Theodore Roosevelt famously said: “Speak softly, but carry a big stick.”
When that first suicide bomber blew himself up at DusitD2 in 2019, Inayat raced to the scene as the group of terrorists took up positions inside the complex and began shooting and bombing. Maybe, when they saw a 50-year-old guy wearing an open-necked shirt getting out of his car and walking into the hotel, they probably thought he was a lost tourist who didn’t know what was going on.
But once Inayat got going, it didn’t take long for them to realize who they were messing with.
And their day suddenly got a lot worse.
Die Hard or Breaking Bad?
It’s hard not to draw a comparison between Inayat Kassam and the iconic John McClane in Die Hard.
After all, both men get pissed off with terrorists who’ve taken over a building. Both men head in with a handgun and a serious sense of personal justice. And both men do bad things to bad people.
But one of those men is real.
We were running through a list of techniques at the end of a long, hard week, and in the middle of training together, I asked Inayat a question: “Listen. What made you go in? I mean, you didn’t have to. The police and military were on their way.”
He paused, tilted his head.
“I couldn’t not go in,” he said. “There were people in there who love their families as much as I love mine. I’d like to think that if it was my wife or daughters who were being held hostage, that somebody would do the same for me.”
And that, folks, speaks volumes. As humans, we’re powerfully programmed to preserve our own lives. It takes a different kind of perspective to place the wellbeing of complete strangers above your own sense of safety – and to run into a situation where you sincerely believe you’re going to die.
And during the Westgate massacre, Inayat freely admits that there were moments when he thought he wasn’t getting out alive.
There are many people who get into martial arts, law enforcement, or the military for the wrong reasons. They have a point to prove, an axe to grind. They’re sometimes prone to using aggression as a crutch to hide a weak personality or simply to bully other people.

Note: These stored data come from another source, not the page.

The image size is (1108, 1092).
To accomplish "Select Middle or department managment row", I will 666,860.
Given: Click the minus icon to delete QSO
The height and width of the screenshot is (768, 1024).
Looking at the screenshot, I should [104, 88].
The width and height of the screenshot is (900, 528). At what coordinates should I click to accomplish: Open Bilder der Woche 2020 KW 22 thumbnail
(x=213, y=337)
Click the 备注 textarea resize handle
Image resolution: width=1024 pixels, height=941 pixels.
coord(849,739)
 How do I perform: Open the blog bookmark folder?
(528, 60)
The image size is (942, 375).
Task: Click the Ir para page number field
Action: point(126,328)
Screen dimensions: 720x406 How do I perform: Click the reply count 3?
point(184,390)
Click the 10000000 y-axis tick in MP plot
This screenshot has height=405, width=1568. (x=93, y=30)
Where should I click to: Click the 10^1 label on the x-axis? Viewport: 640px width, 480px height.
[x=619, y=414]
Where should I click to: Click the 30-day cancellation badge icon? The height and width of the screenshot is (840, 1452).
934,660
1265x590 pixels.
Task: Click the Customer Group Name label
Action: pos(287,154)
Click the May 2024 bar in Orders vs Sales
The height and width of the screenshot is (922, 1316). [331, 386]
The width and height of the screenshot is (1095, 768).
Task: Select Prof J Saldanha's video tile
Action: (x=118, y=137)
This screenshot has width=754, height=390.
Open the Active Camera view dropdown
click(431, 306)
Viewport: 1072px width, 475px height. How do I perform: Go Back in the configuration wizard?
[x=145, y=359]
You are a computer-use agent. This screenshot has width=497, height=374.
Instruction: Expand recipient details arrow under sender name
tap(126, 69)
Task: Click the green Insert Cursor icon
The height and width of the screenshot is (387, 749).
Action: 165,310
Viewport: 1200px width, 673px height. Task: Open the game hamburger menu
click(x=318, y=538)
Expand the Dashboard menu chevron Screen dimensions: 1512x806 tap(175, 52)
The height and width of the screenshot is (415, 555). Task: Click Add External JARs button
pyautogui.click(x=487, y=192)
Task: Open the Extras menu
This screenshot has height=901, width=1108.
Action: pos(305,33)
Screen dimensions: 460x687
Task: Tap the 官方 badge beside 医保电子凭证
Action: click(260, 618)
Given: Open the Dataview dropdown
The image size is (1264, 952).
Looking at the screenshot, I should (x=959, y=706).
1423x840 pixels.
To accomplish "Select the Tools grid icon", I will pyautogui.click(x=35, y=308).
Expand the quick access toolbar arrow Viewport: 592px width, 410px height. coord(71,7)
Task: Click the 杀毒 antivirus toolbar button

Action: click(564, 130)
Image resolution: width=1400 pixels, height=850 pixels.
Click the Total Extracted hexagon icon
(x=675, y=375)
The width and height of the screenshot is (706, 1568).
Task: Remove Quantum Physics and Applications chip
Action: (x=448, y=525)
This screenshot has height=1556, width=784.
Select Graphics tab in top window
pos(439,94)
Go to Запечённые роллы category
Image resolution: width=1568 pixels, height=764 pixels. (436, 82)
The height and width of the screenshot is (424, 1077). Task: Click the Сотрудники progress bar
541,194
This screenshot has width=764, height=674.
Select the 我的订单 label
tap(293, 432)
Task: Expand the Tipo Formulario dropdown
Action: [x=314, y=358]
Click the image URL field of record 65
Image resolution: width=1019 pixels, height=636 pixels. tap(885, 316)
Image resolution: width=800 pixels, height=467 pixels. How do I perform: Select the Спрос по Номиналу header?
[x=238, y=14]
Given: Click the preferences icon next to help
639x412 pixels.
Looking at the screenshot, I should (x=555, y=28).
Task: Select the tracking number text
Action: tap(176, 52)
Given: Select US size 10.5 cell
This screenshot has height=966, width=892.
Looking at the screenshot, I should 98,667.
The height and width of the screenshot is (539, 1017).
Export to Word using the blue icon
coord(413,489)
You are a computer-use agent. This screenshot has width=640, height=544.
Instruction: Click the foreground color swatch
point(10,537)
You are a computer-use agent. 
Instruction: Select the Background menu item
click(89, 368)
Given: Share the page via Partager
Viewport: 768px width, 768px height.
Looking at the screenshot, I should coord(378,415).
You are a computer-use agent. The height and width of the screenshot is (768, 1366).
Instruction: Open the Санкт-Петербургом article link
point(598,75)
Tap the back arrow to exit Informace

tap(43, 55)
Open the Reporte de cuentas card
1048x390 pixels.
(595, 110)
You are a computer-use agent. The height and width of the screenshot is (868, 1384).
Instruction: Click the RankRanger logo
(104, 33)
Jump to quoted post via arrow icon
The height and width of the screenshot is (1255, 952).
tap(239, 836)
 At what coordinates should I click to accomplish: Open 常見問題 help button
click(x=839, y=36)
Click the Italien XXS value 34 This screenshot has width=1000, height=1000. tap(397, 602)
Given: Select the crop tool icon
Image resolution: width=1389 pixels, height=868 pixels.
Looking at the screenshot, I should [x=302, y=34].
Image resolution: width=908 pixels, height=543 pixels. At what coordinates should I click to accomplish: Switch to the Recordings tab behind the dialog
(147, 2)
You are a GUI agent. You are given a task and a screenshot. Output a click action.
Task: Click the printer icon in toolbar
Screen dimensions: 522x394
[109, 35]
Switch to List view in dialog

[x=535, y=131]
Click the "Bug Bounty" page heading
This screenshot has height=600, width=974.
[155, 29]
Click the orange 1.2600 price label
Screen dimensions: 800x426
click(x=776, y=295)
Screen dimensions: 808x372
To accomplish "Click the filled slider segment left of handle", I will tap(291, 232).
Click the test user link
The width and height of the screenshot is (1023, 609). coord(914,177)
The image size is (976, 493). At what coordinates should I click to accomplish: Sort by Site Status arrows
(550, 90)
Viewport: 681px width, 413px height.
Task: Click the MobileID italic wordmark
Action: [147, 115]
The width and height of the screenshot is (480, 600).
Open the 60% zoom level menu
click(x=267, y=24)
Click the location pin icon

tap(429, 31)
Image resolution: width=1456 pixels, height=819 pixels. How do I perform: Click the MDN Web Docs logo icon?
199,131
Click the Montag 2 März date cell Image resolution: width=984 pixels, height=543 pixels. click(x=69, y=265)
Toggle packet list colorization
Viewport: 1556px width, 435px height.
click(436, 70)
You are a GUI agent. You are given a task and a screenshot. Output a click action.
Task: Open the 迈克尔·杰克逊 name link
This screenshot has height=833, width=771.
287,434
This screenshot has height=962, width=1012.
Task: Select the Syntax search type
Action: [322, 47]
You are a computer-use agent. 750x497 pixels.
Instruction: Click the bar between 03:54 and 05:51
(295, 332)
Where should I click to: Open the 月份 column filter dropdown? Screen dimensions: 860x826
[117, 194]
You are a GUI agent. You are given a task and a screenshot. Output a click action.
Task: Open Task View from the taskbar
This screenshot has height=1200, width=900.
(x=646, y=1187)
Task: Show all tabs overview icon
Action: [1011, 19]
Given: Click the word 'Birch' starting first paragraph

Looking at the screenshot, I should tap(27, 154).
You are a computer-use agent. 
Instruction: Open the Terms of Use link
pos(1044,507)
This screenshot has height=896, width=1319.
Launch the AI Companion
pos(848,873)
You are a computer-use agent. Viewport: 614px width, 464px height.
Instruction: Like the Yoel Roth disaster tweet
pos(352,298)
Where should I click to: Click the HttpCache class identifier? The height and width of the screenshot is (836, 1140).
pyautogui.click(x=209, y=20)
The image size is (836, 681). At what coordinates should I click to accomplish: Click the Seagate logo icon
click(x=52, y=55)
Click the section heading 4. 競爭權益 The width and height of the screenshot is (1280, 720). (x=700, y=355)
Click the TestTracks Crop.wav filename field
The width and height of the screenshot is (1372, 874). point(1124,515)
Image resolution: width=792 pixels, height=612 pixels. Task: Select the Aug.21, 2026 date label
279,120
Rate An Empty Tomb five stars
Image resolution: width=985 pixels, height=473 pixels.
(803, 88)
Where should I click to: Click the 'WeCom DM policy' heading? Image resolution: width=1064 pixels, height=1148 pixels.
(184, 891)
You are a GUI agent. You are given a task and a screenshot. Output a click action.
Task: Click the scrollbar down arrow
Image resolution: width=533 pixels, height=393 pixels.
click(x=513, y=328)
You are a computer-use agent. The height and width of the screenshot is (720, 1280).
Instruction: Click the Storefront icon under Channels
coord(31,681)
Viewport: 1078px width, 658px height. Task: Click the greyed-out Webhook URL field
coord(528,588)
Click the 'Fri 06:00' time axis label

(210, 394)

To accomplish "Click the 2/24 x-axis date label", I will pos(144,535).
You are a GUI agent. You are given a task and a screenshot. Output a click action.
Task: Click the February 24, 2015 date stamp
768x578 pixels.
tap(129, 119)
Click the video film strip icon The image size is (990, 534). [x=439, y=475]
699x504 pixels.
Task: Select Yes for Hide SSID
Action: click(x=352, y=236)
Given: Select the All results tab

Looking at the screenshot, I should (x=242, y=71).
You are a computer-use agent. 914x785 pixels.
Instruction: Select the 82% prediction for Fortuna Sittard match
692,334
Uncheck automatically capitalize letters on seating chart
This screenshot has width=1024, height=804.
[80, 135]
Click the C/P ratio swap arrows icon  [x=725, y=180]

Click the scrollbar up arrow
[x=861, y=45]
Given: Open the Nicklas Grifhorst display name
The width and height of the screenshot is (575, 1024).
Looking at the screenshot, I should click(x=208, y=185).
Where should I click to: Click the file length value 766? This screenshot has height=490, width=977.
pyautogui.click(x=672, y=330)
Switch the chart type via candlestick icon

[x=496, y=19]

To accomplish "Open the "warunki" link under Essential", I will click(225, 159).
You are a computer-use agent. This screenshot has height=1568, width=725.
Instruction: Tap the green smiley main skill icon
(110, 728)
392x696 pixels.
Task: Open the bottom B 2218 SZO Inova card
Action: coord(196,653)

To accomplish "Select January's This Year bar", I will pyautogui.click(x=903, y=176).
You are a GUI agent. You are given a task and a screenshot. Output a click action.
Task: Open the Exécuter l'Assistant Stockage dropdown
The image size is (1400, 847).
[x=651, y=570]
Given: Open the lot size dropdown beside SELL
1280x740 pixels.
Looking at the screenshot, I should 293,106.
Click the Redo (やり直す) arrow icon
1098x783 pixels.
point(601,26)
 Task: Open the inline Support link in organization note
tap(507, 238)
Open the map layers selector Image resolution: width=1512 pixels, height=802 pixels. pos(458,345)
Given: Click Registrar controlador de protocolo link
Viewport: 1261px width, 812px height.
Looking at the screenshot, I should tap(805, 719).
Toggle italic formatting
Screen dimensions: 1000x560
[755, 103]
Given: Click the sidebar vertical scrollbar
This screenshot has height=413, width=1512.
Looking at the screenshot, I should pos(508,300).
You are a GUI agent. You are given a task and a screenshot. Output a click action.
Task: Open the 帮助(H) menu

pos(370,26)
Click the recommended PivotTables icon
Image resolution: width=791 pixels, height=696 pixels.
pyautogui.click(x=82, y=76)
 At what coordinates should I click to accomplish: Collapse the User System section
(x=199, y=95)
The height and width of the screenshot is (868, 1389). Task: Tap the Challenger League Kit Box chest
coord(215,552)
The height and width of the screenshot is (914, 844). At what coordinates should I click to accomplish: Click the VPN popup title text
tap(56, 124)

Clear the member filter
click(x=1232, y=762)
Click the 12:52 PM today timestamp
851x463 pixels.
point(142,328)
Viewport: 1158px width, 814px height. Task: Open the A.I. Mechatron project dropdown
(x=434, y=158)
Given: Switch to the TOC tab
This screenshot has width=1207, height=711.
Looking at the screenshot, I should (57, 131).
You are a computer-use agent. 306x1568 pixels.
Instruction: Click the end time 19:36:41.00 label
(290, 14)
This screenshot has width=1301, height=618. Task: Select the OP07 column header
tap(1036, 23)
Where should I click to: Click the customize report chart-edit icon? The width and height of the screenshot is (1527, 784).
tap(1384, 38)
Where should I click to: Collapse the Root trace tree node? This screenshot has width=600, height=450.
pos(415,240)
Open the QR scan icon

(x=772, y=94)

Instead of Die Hard, they’re in an episode of Breaking Bad. Wrong decisions are made, innocent people are hurt, and people like that get tossed into the dustbin of history.
Integrity counts. Character counts.
And when somebody acts selflessly instead of selfishly, with quiet compassion and the determination to see it through – those actions resonate into eternity. Those good, decent people get remembered, for all the right reasons.
And Inayat Kassam is one of those people.